When the American Civil War threatened to break out in the United States, Cobden was deeply distressed. But after the conflict became inevitable his sympathies were wholly with the Union, because of the perception that the Confederacy was fighting for slavery. His great anxiety, however, was that the British nation should not be committed to any unworthy course during the progress of that struggle.
When relations with America were becoming critical and menacing in consequence of the depredations committed on American commerce by vessels issuing from British ports, actions that would lead to the post war Alabama Claims, he brought the question before the House of Commons in a series of speeches of rare clearness and force.
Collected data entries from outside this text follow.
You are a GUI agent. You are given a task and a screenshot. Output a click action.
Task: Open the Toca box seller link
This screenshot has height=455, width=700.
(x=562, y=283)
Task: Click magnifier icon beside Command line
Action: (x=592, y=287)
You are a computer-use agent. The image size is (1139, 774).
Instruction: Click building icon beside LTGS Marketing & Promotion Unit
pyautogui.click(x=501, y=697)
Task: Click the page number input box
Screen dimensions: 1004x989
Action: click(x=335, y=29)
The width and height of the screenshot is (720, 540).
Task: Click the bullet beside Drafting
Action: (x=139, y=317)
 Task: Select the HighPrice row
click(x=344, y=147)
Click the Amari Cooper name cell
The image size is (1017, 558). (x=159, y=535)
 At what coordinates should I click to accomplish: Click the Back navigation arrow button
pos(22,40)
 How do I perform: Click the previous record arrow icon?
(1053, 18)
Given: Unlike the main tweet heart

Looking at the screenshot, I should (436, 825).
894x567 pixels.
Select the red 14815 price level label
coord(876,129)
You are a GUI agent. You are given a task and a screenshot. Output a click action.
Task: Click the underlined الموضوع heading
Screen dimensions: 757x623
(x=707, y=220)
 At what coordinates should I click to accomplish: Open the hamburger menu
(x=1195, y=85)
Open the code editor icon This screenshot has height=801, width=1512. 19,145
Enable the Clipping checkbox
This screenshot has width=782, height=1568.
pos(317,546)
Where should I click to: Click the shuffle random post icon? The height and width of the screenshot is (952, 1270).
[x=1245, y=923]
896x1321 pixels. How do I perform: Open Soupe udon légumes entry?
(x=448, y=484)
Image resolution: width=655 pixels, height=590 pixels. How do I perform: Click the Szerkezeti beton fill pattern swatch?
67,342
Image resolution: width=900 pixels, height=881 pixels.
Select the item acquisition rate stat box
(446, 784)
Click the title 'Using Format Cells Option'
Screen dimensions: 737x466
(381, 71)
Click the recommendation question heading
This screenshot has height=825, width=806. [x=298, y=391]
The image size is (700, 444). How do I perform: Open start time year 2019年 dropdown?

For several years Cobden had been suffering severely at intervals from bronchial irritation and a difficulty of breathing. Owing to this he had spent the winter of 1860 in Algeria, and every subsequent winter he had to be very careful and confine himself to the house, especially in damp and foggy weather.
In November 1864 he went down to Rochdale and delivered a speech to his constituents - the last he ever delivered. That effort was followed by great physical prostration, and he determined not to quit his retirement at Midhurst until spring had fairly set in.
But in the month of March there were discussions in the House of Commons on the alleged necessity of constructing large defensive works in Canada. He was deeply impressed with the folly of such a project, and he was seized with a strong desire to go up to London and deliver his sentiments on the subject.
He left home on 21 March and caught a chill. He recovered a little for a few days after his arrival in London; but on the 29th there was a relapse, and on 2 April 1865 he expired peacefully at his apartments in Suffolk Street…
He was buried at West Lavington church, on 7 April. His grave was surrounded by a large crowd of mourners, among whom were William Gladstone, John Bright, Thomas Milner Gibson, Charles Villiers and a host besides from all parts of the country.
In 1866 the Cobden Club was founded in London, to promote free trade economics, and it became a centre for political propaganda on those lines; and prizes were instituted in his name at Oxford and Cambridge.
Cobden had married in 1840 Catherine Anne Williams, a Welsh lady, and left five surviving daughters. Of these, one married the publisher Fisher Unwin and was known as Mrs Cobden Unwin; Ellen was the first of the painter Walter Sickert’s three wives; and Anne married the bookbinder T J Sanderson and he added her surname to his. They afterwards became prominent in various spheres, and inherited their father’s political interest. His only son died, to Cobden’s inexpressible grief, at the age of fifteen, in 1856.